6 Mart 1921 tarihinde başlayan ve 17 Mart 1921’de sonlanan Koçgiri Katliamı’nın 100. yıl dönümündeyiz. Koçgiri Katliamı, resmi kayıtlara göre 1000, bölge insanının anlatımlara göre 4000 civarında Alevi’nin katledildiği karanlık bir dönemdir.
Katliam ile sınırlı kalınmayan ve her türlü tehcir ve asimilasyon politikalarının da uygulandığı bu karanlık dönemde, inanç ve gelenekler yasaklanarak, Koçgiri coğrafyası tarumar edilmiştir. Bu acıların üzerinden tam 100 yıl geçti. Fakat bugüne kadar toplumsal barış anlamında herhangi bir yüzleşme çabası olmadığı gibi ülkedeki hâkim zihniyet, Dersim, Maraş, Çorum, Madımak ve Gazi gibi yeni katliamları da bu acılara ekledi.
Aslında Koçgiri Katliamı’nı anlayabilmek için 1938’deki Dersim Soykırıma kadar geçen yirmi yıllık zaman dilimini iyi incelemek gerekiyor. Bugün ülkede hâkim olan Türk-İslam Sentezi’nin nasıl adım adım ve masumların kanını dökerek bugünlere geldiğini anlamak için ilk olarak Koçgiri Katliamı’na bakılması gerekiyor.
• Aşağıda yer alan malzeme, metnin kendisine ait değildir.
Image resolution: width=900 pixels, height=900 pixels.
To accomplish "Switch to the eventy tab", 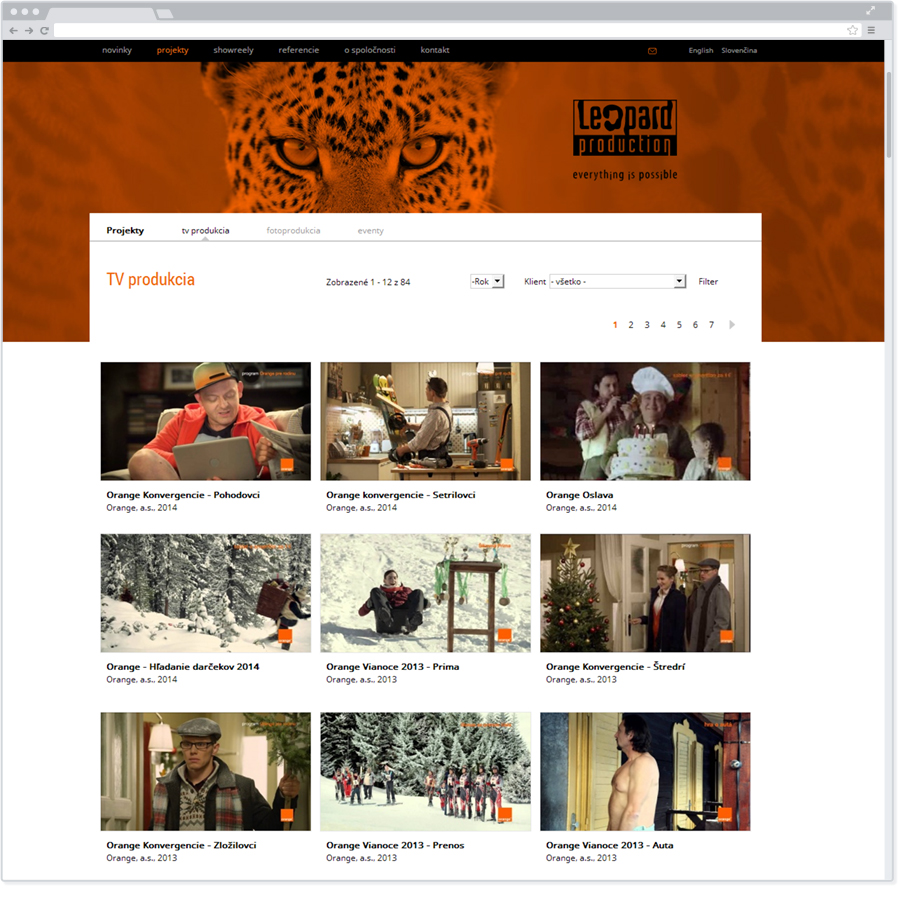I will tap(371, 230).

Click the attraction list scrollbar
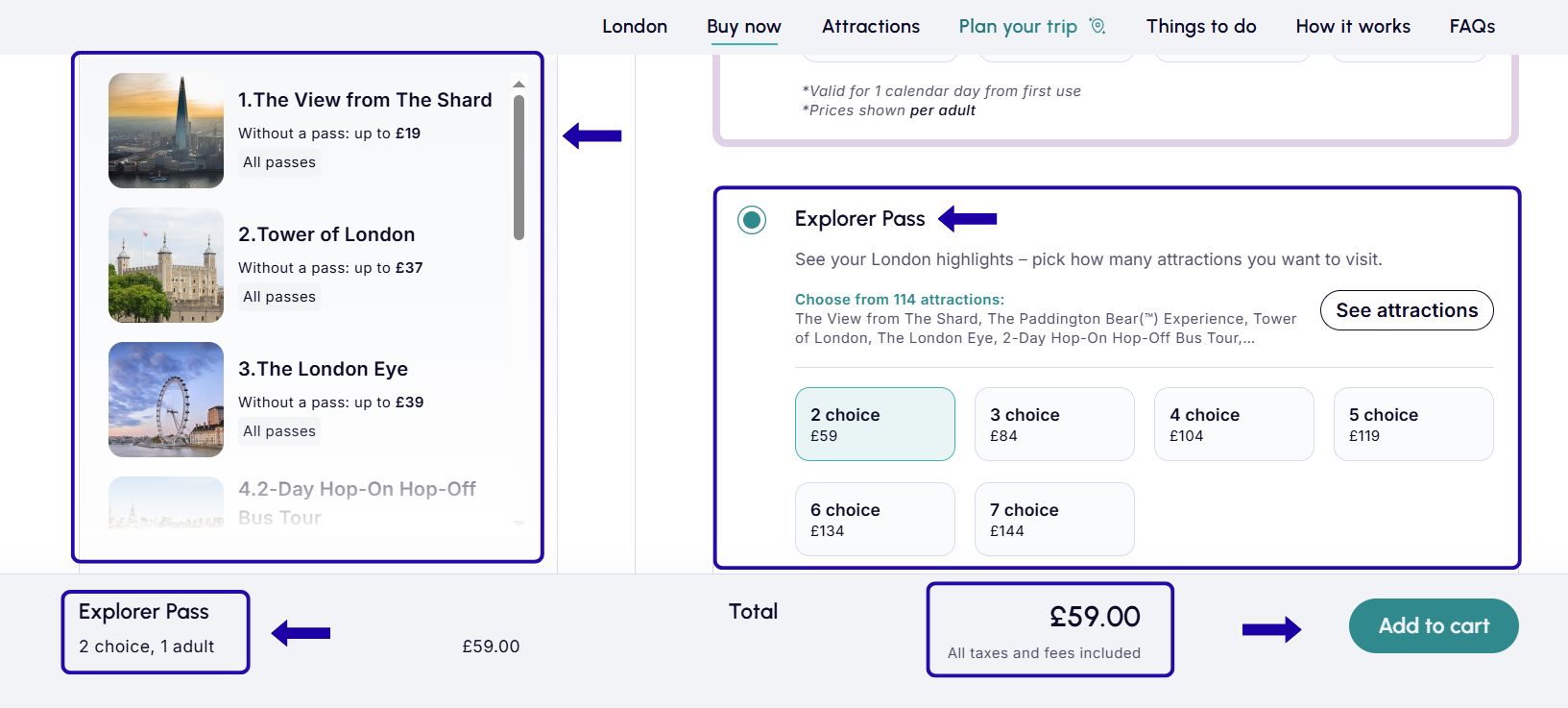519,154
Türkiye halklarını; kamuoyunda yeteri kadar kendine yer bulamamış bir insanlık suçu olan Koçgiri Katliamı’yla yüzleşmeye davet ederken, Alişer Efendi ve Zarife Hanım nezdinde kaybettiğimiz canları da saygıyla anıyoruz. Başta Topal Osman ve Sakallı Nurettin Paşa olarak tanınan katiller olmak üzere bu katliamda payı bulunan herkesi lanetliyoruz.